Previous studies reported an association between childhood exposures to phthalates and asthma, but no one until now had examined risk related to exposures before birth. “The prenatal period is likely the greatest window of susceptibility for lung development,” Whyatt said.
The researchers measured four phthalate metabolites in the urine of 300 pregnant women in the South Bronx and Northern Manhattan between 1998 and 2006. All of the women were African American or of Dominican descent.
Just over half of the study children visited a doctor for asthma symptoms between the ages of 5 and 11. Of those, 94 children, or 31 percent of the entire group, were diagnosed with the disease.
The children in the study had asthma at a rate three times higher than the U.S. average, and roughly double the national average for black children. They likely have such a high rate for a multitude of reasons, including cigarette smoke and vehicle exhaust.
“We don’t know how applicable these [phthalate] findings are to groups with much lower rates of asthma,” Whyatt said.
Kids whose mothers had the highest levels of di-n-butyl phthalate (DnBP) were 78 percent more likely to have an asthma diagnosis than kids whose mothers had the lowest levels. In addition, kids with mothers who had high levels of butyl benzyl phthalate (BBzP) were 72 percent more likely to have asthma. Children also were 39 to 44 percent more likely to have asthma symptoms, such as wheeze, if their mothers had higher levels of DnBP and BBzP during pregnancy. No association was found between asthma and two other phthalates used in cosmetics and food packaging.
The phthalate levels measured in study mothers are comparable to levels found in adults throughout the United States, Whyatt said.
The findings “raise new concerns that the presence of relatively ubiquitous environmental exposures may have deleterious respiratory effects,” according to the study published in the journal Environmental Health Perspectives.
BBzP, used to soften plastics, is commonly found in PVC plastics such as vinyl floor tiles and artificial leather. DnBP is used in food packaging and some cosmetics.
A 2013 study reported that levels of both chemicals are dropping in Americans. They were banned from some children’s products in 2008. DnBP, once widely used in nail polishes, has been removed from most formulations.
The new study builds on 2012 studies of the same group that reported that children exposed to BBzP or diethyl phthalate (DEP) had elevated risk of asthma-related airway inflammation. Prenatal exposure to BBzP also was associated with elevated risk of childhood eczema.
While the new study, taken alone, isn't conclusive, “there is mounting evidence linking phthalates to a number of diseases and chronic conditions,” said Kenneth Spaeth, director of the Occupational and Environmental Medicine Center at the North Shore University Hospital in Manhasset, N.Y., who was not involved in the study.
It’s unclear how phthalates may be increasing asthma risk. One theory, Whyatt said, is that they may make airways overly sensitive – essentially programming them to respond to common environmental stimuli, such as pollen or animal dander.
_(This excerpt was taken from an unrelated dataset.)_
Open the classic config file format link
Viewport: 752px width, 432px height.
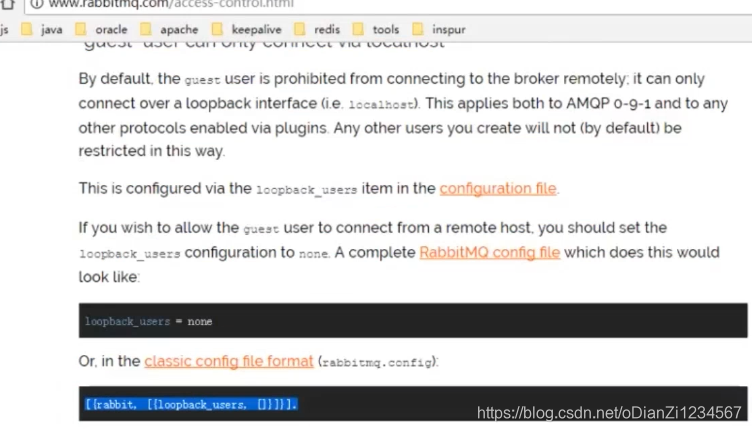coord(229,361)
Representatives of plastics and chemical manufacturers declined to comment on the new findings.
Based on a handful of studies conducted between 2003 and 2009, the American Chemistry Council, which represents manufacturers of phthalates and other chemicals, concluded that, “phthalates do not cause, and are not likely to exacerbate, asthma.”
But Whyatt said that conclusion is “remarkably incomplete” and misses more recent findings.
Nearly everyone in the U.S. is exposed to phthalates. Whyatt said pregnant women can reduce their exposures by avoiding numbers 3 and 7 plastics, storing food in glass containers and never microwaving food in plastic containers.